Assim, em cada país latino-americano poderá ser formada uma rede local de observadores, composta por universidades, organizações e juristas (teóricos e práticos), preocupados em fornecer informações e aportar opiniões acerca das práticas jurídico-argumentativas no âmbito local.

No Brasil, a coordenação da rede local ficará sob a responsabilidade da Professora Claudia Roesler, da Universidade de Brasília (UnB), e contará com a parceria do Observatório da Jurisdição Constitucional, do Instituto Brasiliense de Direito Público (IDP), na qualidade de observador local das práticas jurídico-argumentativas no âmbito do Supremo Tribunal Federal.

O Observatório da Jurisdição Constitucional, como espaço aberto de divulgação e crítica das atividades dos Tribunais Constitucionais nos planos nacional e internacional, participará desse projeto numa forma de intercâmbio cooperativo: fornecerá informações e análises críticas ao Observatório DOXA e dele também receberá aportes informativos e críticos sobre o desenvolvimento das práticas argumentativas por parte de Cortes, Tribunais e Salas Constitucionais do ambiente latino-americano.

As atividades desenvolvidas por ambos os Observatórios – DOXA (Universidad de Alicante) e da Jurisdição Constitucional (IDP) – inserem-se, assim, num contexto por alguns denominado de globalização judicial³ e, dessa forma, além de incentivarem a troca de informações jurisprudenciais entre os países da região, contribuem decisivamente para a construção, ainda que paulatina, de um direito constitucional comum latino-americano4, e para a formação de uma filosofia do direito para o mundo latino5.


1. ALEXY, Robert. Direitos fundamentais no Estado constitucional democrático. Para a relação entre direitos do homem, direitos fundamentais, democracia e jurisdição constitucional. Trad. Luís Afonso Heck. In: Revista Direito Administrativo, Rio de Janeiro, 217: 55-66, jul./set. 1999.

2. Fenômeno este que se desenvolve plenamente, e principalmente, no âmbito das atividades da Conferência Iberoamericana de Justicia Constitucional – CIJC. Cfr.: VALE, André Rufino do. Intercâmbio e cooperação internacional entre órgãos de Jurisdição Constitucional. Observatório da Jurisdição Constitucional Ano 2008/2009 – IDP – ISSN 1982-4564, www.idp.edu.br.

3. Cfr.: SLAUGHTER, Anne-Marie. A typology of transjudicial communication. In: HeinOnline — 29 U. Rich. L. Rev. 138 1994-1995. Idem. Judicial globalization. In: HeinOnline — 40 Va. J. Int’l L. 1103 1999-2000. Idem. A global community of Courts. In: HeinOnline — 44 Harv. Int’l L.J. 191 2003.

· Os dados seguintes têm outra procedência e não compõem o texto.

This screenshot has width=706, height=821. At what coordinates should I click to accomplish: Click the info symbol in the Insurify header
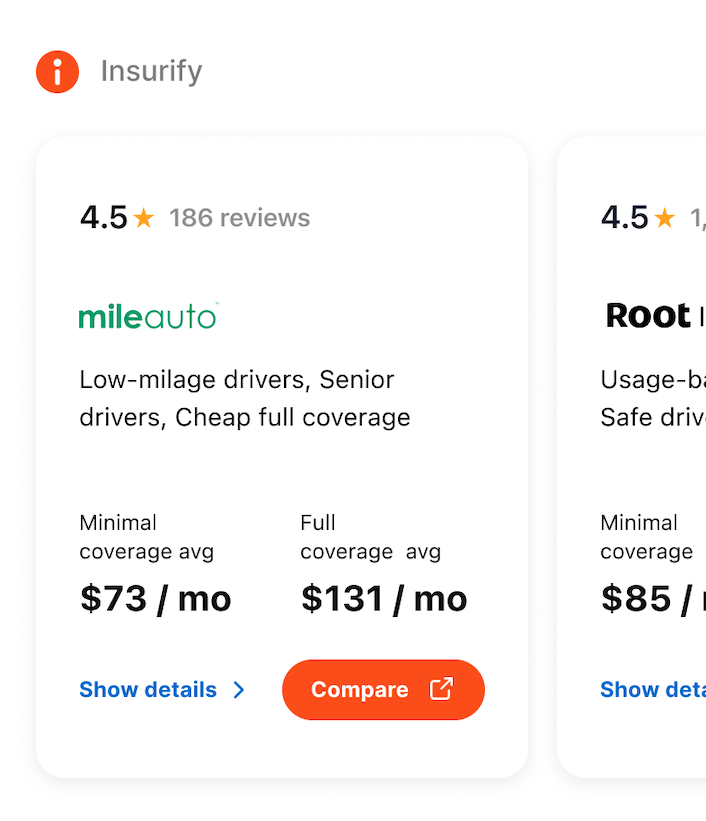pos(57,71)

4. Cfr.: Häberle, Peter. México y los contornos de un derecho constitucional común americano: un ius commune amercianum. In: Haberle, Peter; Kotzur, Markus. De la soberanía al derecho constitucional común: palabras clave para un diálogo europeo-latinoamericano, Trad. Héctor Fix-Fierro. México: Instituto de Investigaciones Jurídicas de la UNAM, 2003.

5. ATIENZA, Manuel. Una propuesta de filosofía del derecho para el mundo latino. Alicante, Doxa n° 30, 2007.